Cliente: _Oi, tudo bem, como vai? Sabe o sistema, então rapaz, ele estava funcionando legal mas hoje eu precisei de um relatório lá que não se comportou bem com determinados clientes, dá para você dar uma olhada?

Eu: _Uhnnnn, não.

Cliente: _Como assim, "não"? O que eu estou precisando faz parte da solução que eu te pedi, você está me dizendo que não vai funcionar? Se não funcionar o sistema vai atender apenas 1/3 do que eu preciso!

Eu: _É isso aí. Você não vai conseguir fazer ele funcionar não.

Cliente: _Mas você não pode me dar uma solução?

Eu: _Olha amigo, as minhas soluções estão suspensas até me dar na telha do contrário. O seu servidor é bom, o link é bom, o código está lá, dê um jeito você mesmo ok?

Cliente: _Você está maluco? Você me vendeu um produto que não atende as minhas necessidades, sem as funcionalidades que ele disse que teria! Vou reclamar sobre isso nos ... tu tu tu tu tu (desliguei o telefone na cara dele)

Seria uma situação bem ridícula, para se dizer o mínimo, não? Comprar uma solução que funciona pela metade, ou bem menos que isso, e depois de poucos meses utilizando descobrir que você não tem mais possibilidades de correções ou melhorias, e que o fabricante basicamente te manda ir catar coquinho na descida. Mas foi isso o que aconteceu comigo quando comprei, alguns meses atrás, o meu GPS Nav740, da V7, para poder me ajudar na viagem de férias que fiz esse ano.

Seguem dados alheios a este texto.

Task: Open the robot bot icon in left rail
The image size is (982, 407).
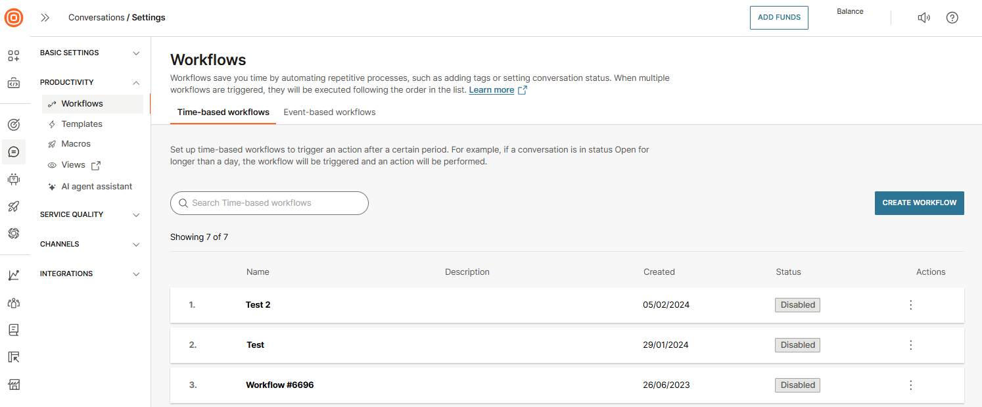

Quando o aparelho chegou, já testei imediatamente na cidade onde moro, em São José do Rio Preto, SP. Apesar de algumas ruas e rotatórias mais novas não estarem no mapa do aparelho, até que ele navegou bem. O principal ponto de irritação era a demora em achar os satélites, mas como eu o utilizei em uma viagem mais longa, nem esquentei muito a cabeça com isso.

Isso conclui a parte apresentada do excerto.